Comprueba tu comprensión:
(1) Según el texto sobre Lomborg, ¿qué ensayo publicó él en 2020?
(2) Devuelve sin cambios el pasaje del texto sobre Lomborg que comienza en las palabras "Respuesta: Es evidente" y termina tras "multiplicar otros males.".

Fragmento seleccionado:
A sus 55 años, Bjorn Lomborg es una de las voces más influyentes en el debate sobre el cambio climático y el medio ambiente. Desde el lanzamiento de su libro El ecologista escéptico hace casi veinte años, este intelectual danés se ha convertido en un referente a nivel mundial, sobre todo por su capacidad para analizar propuestas climáticas a partir de estudios de coste-beneficio que buscan un equilibrio entre la mitigación del daño medioambiental y la preservación del crecimiento económico. El pasado 2020, Lomborg publicó Falsa Alarma, un ensayo que resulta especialmente relevante a las puertas de la cumbre climática COP-26 que acaba de arrancar en Glasgow.
Pregunta: La pandemia supuso un parón productivo tan acusado que las emisiones de CO2 se desplomaron de manera drástica. ¿Fue un ensayo general de lo que pasaría si se aprueban medidas tremendamente restrictivas en este campo, como las que se discuten estos días en Escocia?
Respuesta: Es evidente que, debido a la pandemia, hemos registrado muchas menos emisiones contaminantes pero no tiene sentido ignorar cuál ha sido el coste que hemos pagado para lograr esa reducción: millones de fallecidos, pobreza, colapso económico…
Nadie quiere vivir en un mundo así y creo que esto nos recuerda algo muy importante: hasta la fecha, solo se han logrado reducciones drásticas de las emisiones de CO2 a partir de graves "frenazos" en la actividad económica. Por lo tanto, tenemos que replantearnos cómo lidiamos con el cambio climático, porque no tiene sentido solucionar un problema a base de multiplicar otros males.

Datos de localización por coordenadas de píxel:

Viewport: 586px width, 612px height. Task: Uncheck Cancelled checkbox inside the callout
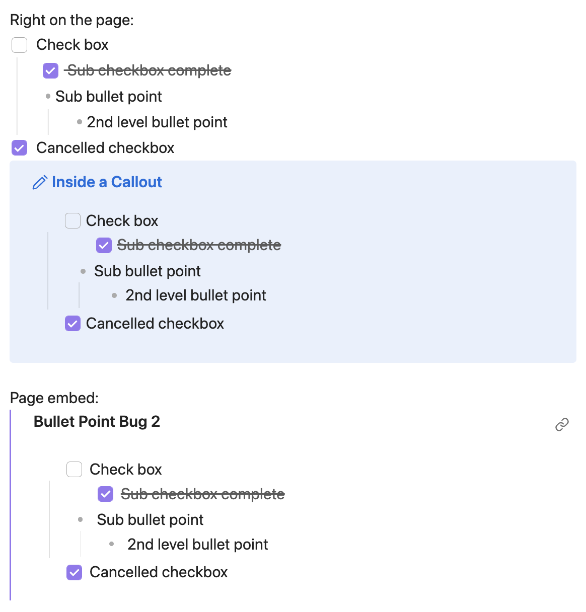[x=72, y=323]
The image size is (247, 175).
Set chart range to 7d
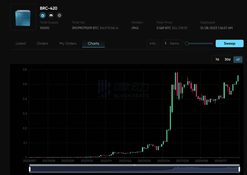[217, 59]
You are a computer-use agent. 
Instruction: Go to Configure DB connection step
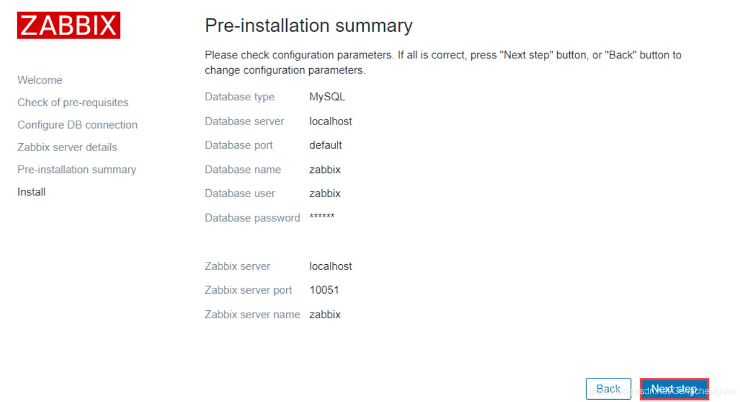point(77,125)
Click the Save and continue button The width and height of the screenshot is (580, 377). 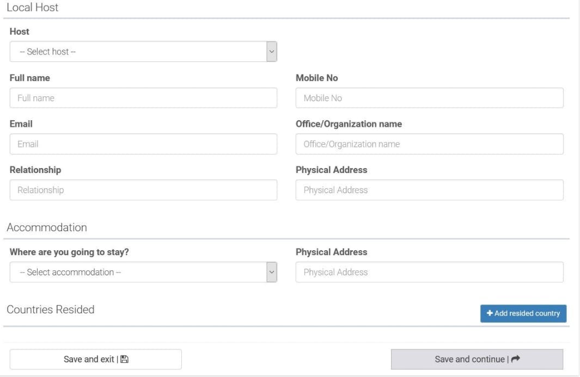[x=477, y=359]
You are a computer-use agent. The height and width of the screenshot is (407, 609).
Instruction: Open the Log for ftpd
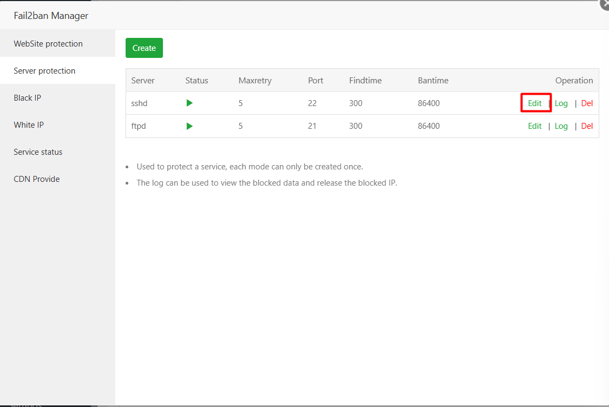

Respuestas esperadas:
(1) Falsa Alarma.

(2)
Respuesta: Es evidente que, debido a la pandemia, hemos registrado muchas menos emisiones contaminantes pero no tiene sentido ignorar cuál ha sido el coste que hemos pagado para lograr esa reducción: millones de fallecidos, pobreza, colapso económico…
Nadie quiere vivir en un mundo así y creo que esto nos recuerda algo muy importante: hasta la fecha, solo se han logrado reducciones drásticas de las emisiones de CO2 a partir de graves "frenazos" en la actividad económica. Por lo tanto, tenemos que replantearnos cómo lidiamos con el cambio climático, porque no tiene sentido solucionar un problema a base de multiplicar otros males.